New York City Mayor Michael Bloomberg earlier this week announced a plan to bring food composting to a bigger swath of city residents, a push that is the latest in a cluster of recycling initiatives put forth by Bloomberg during his final year in office. It also places America’s most populous city in the middle of the nation’s ongoing expansion of composting.
“We’re seeing more and more communities looking to add composting to their cadre of opportunities to reduce their waste streams,” Lori Scozzafava, executive director of the U.S. Composting Council, told Resource Recycling. “I think it’s really simply following a new trend that we’re seeing.”
The new composting plan in the Big Apple expands a pilot program that has been in place in several of the city’s neighborhoods of late. According to the New York Times, strong participation in that project spurred the city to expand it to include 150,000 homes and more than 100 high-rise buildings by next year. In addition, the city plans to contract a composting facility to take in 100,000 tons of food scraps each year — equal to 10 percent of New York’s total food waste. And within the next year, officials will be looking to construct a local plant capable of converting food scraps into biogas.

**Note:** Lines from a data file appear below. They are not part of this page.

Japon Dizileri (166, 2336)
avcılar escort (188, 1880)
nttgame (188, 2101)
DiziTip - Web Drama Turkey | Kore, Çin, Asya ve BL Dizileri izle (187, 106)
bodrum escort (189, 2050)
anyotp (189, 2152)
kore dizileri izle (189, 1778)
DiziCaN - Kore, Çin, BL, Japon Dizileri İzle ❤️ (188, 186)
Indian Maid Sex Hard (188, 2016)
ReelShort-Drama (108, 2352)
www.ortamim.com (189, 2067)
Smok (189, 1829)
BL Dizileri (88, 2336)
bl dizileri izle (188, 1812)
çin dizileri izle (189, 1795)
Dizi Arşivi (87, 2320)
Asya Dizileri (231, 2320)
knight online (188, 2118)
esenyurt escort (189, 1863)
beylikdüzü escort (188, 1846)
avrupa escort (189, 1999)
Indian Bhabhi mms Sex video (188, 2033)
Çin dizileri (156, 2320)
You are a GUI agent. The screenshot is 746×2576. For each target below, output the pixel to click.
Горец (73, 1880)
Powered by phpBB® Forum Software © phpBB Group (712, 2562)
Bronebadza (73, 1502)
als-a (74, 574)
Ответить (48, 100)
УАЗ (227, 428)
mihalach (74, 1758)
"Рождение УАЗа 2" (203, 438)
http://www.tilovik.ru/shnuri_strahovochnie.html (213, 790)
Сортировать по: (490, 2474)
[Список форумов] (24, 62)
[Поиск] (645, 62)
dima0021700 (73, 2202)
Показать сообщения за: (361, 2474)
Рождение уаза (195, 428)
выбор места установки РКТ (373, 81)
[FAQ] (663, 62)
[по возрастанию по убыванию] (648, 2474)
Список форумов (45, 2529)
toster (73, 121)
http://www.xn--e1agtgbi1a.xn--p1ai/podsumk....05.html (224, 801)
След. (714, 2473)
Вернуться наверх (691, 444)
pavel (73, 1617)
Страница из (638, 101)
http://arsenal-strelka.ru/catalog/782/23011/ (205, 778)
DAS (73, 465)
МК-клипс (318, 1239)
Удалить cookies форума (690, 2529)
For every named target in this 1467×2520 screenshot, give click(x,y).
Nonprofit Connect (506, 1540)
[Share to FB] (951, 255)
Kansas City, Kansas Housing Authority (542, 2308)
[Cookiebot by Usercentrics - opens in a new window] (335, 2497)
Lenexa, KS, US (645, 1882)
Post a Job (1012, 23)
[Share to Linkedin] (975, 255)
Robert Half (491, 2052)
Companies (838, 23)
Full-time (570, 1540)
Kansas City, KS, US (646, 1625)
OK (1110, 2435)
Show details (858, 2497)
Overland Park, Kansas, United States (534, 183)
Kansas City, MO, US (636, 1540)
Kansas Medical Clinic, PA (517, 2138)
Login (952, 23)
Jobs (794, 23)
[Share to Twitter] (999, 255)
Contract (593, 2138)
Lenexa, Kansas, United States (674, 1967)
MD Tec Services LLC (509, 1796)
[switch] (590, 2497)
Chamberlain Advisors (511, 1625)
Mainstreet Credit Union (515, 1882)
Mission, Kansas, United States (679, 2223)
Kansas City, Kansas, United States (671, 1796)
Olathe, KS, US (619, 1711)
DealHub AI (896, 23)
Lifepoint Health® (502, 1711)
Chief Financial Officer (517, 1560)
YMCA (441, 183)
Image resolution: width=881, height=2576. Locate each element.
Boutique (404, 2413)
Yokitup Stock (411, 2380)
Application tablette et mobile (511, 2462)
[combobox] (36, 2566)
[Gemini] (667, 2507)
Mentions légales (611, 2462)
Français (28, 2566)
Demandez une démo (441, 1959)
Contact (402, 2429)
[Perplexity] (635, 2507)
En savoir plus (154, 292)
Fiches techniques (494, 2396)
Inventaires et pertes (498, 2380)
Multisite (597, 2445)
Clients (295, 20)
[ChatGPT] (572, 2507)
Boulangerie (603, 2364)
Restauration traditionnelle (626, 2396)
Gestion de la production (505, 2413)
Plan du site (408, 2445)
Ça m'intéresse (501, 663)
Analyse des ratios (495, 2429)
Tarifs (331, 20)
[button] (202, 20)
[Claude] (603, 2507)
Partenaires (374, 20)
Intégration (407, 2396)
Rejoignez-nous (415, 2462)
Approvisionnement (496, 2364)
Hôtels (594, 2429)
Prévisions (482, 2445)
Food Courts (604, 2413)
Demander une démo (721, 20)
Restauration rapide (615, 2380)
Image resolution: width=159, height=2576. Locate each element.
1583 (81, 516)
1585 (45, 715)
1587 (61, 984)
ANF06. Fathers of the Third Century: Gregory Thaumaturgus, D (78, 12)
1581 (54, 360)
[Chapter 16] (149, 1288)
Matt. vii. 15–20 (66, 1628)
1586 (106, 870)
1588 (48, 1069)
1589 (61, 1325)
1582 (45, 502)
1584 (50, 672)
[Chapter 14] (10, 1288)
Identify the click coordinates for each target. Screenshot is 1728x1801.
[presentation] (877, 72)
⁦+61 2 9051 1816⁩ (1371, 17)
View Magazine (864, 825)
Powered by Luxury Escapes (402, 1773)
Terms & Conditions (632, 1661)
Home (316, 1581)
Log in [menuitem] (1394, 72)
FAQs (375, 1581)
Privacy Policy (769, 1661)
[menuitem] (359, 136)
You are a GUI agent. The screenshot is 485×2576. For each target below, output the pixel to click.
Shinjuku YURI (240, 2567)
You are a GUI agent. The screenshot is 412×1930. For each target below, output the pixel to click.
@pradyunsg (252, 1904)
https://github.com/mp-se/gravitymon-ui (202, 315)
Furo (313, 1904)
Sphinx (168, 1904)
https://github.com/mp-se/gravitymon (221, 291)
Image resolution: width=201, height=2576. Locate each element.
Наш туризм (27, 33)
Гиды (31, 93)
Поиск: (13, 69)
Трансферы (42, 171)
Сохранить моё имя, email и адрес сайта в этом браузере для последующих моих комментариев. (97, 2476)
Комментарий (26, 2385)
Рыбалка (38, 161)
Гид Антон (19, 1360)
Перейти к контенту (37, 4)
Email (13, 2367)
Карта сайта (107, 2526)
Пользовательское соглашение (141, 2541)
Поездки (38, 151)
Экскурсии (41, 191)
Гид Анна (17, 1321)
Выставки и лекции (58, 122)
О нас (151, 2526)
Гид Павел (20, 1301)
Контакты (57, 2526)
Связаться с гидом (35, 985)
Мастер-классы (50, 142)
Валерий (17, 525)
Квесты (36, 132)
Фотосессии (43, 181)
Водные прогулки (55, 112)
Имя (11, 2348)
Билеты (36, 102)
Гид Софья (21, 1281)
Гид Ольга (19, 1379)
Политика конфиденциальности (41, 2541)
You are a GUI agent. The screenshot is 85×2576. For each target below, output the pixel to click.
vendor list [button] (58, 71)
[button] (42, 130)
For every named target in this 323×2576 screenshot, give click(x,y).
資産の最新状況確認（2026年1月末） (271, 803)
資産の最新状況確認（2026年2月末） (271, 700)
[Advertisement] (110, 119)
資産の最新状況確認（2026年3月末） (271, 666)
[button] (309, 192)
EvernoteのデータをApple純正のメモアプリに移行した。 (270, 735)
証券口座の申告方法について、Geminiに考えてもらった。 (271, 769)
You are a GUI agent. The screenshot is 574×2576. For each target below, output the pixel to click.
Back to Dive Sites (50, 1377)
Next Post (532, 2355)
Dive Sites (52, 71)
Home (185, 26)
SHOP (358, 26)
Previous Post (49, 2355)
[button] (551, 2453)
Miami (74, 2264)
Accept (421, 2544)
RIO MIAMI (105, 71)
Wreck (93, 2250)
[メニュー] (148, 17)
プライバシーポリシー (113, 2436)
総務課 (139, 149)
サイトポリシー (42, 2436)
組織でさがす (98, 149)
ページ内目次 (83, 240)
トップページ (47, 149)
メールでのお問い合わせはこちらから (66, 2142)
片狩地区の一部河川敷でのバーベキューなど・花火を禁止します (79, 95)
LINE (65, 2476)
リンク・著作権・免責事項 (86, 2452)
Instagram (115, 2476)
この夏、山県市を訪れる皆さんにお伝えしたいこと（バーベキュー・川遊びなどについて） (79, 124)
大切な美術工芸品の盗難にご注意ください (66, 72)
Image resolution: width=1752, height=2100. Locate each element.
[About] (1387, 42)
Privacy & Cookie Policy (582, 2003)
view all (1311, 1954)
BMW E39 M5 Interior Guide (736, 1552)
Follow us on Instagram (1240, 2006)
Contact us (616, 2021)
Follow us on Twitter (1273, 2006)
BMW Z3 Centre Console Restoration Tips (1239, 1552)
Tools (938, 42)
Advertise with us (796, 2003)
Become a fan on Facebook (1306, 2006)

The expanded composting program will start off as voluntary for included residents, but according to the New York Times story, sorting food scraps from other trash may become mandatory in the coming years.
It’s worth noting that the mayor has also recently eyed other arenas when it comes to transforming Gotham’s garbage. Bloomberg has said the city aims to double its recycling rate to 30 percent by 2017. In April, the city added rigid plastics to its curbside recycling program, and city officials have recently hinted at the possibility of bans on plastic bags and expanded polystyrene containers.
“[The] key is to connect, as much as possible, these kinds of bans with initiatives like food composting,” said Nora Goldstein, editor of BioCycle. “In Italy, the country tied a plastic bag ban with introduction of compostable shopping bags that households can use to set out their source separated organics. These are opportunities both for outreach and education.”